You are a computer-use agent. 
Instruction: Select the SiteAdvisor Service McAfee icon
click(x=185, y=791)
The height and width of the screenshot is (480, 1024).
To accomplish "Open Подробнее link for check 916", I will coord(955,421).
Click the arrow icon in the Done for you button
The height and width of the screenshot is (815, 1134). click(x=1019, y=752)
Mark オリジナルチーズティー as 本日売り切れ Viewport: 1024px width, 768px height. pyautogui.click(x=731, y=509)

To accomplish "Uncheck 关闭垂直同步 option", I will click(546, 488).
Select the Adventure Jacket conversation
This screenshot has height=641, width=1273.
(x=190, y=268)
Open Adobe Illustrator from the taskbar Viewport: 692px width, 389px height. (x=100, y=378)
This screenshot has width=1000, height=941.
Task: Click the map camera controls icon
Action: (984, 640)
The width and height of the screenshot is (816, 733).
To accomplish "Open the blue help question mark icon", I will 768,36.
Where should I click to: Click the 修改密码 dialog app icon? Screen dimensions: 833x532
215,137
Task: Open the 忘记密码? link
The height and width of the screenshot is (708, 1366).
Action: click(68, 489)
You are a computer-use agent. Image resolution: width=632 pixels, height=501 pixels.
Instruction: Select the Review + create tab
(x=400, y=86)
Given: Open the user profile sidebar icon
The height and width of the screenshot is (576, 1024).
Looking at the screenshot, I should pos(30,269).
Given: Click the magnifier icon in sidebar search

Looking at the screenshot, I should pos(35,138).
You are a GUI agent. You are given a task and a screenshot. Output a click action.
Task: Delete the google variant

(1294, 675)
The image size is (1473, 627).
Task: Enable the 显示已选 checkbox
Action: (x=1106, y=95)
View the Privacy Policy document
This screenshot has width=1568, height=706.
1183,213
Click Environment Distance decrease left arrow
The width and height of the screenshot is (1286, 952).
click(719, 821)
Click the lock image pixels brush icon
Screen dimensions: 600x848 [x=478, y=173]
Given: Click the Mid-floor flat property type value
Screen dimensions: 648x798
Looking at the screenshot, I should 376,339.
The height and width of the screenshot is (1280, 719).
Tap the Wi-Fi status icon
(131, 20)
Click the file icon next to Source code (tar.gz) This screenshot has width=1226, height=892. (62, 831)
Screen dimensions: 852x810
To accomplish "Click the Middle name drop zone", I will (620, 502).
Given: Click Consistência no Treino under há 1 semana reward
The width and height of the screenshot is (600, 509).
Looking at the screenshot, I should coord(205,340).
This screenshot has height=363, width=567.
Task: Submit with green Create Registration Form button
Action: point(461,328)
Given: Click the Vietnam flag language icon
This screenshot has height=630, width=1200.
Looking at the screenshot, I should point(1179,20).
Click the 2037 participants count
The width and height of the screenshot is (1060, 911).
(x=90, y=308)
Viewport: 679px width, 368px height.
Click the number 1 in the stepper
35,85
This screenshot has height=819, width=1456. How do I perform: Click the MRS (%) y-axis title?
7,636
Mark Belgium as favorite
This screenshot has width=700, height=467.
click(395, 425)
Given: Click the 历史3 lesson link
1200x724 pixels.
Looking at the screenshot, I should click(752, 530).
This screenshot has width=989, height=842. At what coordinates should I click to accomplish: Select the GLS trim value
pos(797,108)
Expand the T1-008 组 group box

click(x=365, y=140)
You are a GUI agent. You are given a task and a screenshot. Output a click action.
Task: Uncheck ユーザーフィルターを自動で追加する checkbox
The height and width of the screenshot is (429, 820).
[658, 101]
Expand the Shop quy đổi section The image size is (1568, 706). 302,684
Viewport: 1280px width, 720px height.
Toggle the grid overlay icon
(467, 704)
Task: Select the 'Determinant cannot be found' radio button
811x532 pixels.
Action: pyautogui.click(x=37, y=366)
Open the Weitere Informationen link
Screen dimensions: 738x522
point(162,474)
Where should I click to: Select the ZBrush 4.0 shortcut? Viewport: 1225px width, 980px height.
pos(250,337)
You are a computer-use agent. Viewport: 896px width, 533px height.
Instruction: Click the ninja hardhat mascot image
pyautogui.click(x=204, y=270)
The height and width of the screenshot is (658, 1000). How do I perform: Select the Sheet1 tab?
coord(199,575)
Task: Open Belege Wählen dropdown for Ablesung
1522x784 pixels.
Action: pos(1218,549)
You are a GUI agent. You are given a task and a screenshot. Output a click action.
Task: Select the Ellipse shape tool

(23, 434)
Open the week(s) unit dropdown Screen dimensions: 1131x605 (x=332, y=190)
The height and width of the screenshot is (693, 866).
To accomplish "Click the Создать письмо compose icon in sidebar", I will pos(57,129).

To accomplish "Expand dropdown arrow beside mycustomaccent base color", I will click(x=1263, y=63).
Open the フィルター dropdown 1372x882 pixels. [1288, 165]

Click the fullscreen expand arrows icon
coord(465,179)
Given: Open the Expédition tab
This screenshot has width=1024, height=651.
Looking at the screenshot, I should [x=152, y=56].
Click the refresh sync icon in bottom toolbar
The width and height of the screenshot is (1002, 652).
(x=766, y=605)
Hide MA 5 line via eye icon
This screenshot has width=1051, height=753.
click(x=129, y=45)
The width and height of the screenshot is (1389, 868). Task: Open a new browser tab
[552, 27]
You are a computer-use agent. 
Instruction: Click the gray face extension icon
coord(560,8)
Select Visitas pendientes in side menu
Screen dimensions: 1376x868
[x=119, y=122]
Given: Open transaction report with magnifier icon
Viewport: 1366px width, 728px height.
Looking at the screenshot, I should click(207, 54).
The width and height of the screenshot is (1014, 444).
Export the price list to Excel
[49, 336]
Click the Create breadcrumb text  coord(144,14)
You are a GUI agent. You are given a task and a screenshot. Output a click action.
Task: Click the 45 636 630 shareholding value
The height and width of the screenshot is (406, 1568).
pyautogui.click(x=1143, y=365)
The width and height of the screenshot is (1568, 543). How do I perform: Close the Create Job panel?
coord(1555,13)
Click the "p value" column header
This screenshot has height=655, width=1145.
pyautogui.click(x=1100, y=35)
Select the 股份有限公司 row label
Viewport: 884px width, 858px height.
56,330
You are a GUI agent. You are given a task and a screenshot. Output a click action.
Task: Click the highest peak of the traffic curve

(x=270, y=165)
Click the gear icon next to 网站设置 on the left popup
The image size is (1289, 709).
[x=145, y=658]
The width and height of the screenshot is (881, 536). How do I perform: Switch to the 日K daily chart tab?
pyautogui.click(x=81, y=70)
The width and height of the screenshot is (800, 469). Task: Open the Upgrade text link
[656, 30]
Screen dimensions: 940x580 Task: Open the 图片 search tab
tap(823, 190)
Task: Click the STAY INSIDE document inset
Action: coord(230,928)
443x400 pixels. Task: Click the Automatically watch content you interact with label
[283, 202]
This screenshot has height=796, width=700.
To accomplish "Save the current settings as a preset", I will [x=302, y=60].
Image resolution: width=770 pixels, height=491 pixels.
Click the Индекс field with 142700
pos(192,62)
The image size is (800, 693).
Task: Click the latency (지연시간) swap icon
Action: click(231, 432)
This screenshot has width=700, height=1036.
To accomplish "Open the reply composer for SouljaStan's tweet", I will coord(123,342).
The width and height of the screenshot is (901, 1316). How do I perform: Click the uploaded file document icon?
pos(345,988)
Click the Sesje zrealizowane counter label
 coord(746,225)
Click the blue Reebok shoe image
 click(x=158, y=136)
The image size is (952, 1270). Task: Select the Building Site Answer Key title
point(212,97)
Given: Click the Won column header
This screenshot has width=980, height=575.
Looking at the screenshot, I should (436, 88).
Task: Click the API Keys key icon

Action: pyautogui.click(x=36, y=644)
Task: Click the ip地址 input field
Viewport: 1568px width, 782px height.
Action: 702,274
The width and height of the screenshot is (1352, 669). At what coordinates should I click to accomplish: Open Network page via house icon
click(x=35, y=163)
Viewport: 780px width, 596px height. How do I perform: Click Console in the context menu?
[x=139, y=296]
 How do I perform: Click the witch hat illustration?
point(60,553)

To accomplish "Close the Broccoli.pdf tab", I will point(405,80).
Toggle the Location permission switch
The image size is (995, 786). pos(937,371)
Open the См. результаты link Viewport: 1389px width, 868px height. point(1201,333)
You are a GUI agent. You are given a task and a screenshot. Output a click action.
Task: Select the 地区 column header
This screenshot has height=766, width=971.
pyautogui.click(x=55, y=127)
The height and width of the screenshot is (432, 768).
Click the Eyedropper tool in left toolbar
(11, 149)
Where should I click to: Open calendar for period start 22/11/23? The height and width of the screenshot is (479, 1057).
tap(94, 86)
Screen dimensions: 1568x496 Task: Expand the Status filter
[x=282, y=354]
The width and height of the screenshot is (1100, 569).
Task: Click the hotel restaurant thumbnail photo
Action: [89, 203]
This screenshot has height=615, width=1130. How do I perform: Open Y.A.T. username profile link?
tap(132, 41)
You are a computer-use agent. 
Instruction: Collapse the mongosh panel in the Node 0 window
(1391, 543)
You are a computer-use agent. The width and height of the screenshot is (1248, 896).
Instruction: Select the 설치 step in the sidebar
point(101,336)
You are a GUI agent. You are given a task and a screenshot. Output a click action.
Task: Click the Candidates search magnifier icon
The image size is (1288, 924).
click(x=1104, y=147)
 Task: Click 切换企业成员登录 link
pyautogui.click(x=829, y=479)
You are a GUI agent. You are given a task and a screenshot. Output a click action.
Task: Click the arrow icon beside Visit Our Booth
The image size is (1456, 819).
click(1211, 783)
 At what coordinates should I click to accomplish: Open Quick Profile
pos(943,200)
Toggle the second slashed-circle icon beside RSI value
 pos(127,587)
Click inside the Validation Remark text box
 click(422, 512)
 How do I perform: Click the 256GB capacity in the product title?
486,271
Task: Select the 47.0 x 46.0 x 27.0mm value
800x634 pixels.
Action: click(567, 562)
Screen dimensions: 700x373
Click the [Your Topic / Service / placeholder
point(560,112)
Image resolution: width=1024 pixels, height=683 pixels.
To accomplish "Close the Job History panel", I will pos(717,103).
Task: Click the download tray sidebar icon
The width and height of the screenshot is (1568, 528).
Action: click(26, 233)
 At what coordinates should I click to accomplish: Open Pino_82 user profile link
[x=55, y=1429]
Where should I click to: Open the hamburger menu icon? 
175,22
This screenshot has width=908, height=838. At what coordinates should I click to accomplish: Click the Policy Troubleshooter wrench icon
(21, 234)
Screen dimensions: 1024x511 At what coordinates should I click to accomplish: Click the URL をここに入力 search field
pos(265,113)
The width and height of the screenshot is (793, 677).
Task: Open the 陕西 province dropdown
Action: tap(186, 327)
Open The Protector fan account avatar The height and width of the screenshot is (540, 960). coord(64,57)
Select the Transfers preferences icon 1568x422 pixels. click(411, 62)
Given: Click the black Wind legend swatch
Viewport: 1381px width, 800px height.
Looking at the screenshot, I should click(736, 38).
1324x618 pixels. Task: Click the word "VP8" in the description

------------------------------------------------

For the listing above, state the number of lines that contain the word "resolution" and nothing more.

**WRITTEN SOLUTION:** 3